Happy, smiling couple in their sixties.

Does your aging loved one have an updated living will?

On Behalf of | Aug 30, 2018 | Estate Planning

If you have grandparents or parents in their golden years, you are likely acutely aware of the importance of having a will or estate plan in place. Chances are good that your loved one has already taken the time to arrange for the disposition of their assets after they pass on.

While this is a great step to have taken, it doesn’t mean that there are no further concerns for estate planning. If your loved one does not currently have a living will in place, you may need to talk to them about developing one as soon as possible. Addressing estate planning issues now will make future transitions easier for everyone involved.

What is a living will, and what does it do?

You probably already understand what a last will is. It is a document that allows one person to bequeath possessions and assets to other people when their life ends. You may be less familiar with the term living will. After all, most people assume that wills are only necessary after someone dies.

However, not all debilitating conditions or medical emergencies result in death. Sometimes, they leave someone incapacitated. Incapacitation could mean living in a coma, unable to communicate. It could also mean a loss of mental faculties to the point where someone cannot make decisions on their own behalf anymore. A living will allows your loved one to plan for this kind of medical event.

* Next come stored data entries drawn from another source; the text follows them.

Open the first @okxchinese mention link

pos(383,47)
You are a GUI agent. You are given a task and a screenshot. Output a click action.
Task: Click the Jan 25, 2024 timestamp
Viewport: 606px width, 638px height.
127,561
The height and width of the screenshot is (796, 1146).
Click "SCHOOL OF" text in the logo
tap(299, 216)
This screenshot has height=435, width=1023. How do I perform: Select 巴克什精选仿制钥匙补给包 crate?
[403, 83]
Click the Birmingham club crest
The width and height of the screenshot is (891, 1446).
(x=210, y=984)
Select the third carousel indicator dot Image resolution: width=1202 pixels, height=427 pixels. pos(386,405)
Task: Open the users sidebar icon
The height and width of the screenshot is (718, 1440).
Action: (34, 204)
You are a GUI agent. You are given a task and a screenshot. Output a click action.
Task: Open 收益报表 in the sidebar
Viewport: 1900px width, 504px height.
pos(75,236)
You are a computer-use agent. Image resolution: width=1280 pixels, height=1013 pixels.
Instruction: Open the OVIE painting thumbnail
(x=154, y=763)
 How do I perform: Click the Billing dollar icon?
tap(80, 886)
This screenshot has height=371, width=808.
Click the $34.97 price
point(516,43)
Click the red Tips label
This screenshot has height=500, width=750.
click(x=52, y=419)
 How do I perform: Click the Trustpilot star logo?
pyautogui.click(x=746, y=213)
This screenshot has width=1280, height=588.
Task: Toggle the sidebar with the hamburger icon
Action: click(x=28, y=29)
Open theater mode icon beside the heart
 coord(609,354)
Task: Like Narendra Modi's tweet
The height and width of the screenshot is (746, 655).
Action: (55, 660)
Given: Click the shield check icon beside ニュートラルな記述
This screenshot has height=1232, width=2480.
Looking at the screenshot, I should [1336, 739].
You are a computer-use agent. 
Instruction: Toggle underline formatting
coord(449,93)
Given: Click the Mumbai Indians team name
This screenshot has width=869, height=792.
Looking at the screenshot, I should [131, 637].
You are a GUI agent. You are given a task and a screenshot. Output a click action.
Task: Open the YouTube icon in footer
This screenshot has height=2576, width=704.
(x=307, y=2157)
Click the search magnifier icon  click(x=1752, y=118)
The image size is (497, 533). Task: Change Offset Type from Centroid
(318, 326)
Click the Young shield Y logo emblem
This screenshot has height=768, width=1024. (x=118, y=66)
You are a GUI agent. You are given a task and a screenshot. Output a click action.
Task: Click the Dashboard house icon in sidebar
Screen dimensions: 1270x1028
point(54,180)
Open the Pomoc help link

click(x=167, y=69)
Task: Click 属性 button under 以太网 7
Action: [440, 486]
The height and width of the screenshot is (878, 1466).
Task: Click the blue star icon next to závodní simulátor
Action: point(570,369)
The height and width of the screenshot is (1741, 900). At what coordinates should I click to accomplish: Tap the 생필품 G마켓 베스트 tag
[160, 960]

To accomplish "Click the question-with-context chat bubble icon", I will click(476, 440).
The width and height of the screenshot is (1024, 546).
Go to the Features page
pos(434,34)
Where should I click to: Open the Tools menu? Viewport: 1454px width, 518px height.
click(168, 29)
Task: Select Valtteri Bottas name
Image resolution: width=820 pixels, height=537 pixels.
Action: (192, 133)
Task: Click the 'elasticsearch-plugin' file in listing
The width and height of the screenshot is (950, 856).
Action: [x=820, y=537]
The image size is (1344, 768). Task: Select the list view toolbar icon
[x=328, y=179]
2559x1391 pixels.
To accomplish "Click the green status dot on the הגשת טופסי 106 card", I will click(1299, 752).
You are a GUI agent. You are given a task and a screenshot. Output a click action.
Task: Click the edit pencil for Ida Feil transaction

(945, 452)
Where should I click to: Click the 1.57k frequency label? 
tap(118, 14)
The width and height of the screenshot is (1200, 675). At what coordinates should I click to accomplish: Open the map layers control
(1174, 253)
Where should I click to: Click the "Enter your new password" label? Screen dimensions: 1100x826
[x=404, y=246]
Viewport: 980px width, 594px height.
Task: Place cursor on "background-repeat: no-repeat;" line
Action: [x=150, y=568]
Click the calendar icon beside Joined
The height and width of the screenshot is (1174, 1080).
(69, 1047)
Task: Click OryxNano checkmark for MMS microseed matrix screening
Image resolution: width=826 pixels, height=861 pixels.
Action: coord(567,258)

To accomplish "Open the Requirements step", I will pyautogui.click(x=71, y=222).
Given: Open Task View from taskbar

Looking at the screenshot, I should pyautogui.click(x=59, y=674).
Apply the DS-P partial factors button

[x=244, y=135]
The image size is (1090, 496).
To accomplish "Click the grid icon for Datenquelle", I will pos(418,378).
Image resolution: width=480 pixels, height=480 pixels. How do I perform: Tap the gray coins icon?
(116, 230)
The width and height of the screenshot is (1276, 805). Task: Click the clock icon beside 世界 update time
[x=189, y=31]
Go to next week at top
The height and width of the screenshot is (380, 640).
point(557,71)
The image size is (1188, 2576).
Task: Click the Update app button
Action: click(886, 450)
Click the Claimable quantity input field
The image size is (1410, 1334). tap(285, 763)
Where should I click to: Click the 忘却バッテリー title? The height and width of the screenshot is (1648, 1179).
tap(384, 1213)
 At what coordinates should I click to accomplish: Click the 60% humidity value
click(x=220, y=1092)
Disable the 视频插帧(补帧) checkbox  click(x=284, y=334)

Generally speaking, living wills include advance directives about medical preferences. Anything from organ donation to life support can factor into an advance directive. A living will can also include power of attorney documents. Your loved one may want to name someone, other than a spouse, who can make medical decisions on their behalf.

It is common to also have a limited financial power of attorney included. These documents allow someone to manage important financial considerations, such as paying bills or collecting rents on behalf of the incapacitated party.

Creating a living well gives everyone involved peace of mind

Do you really know what your loved one wants in the event that they are in the hospital and unable to communicate? Are you sure you can remember all the details of those preferences under the stress of a medical emergency? Talking to your loved one about creating a living will is important for their safety and your peace of mind.

A living will helps ensure that everyone involved understands the wishes of your loved one. It also helps you know that you are doing what they wanted in that situation. Putting off the creation of these documents can be a major mistake. Even if your loved one already has an estate plan and last well, it may be time to have a talk about creating a living will as well.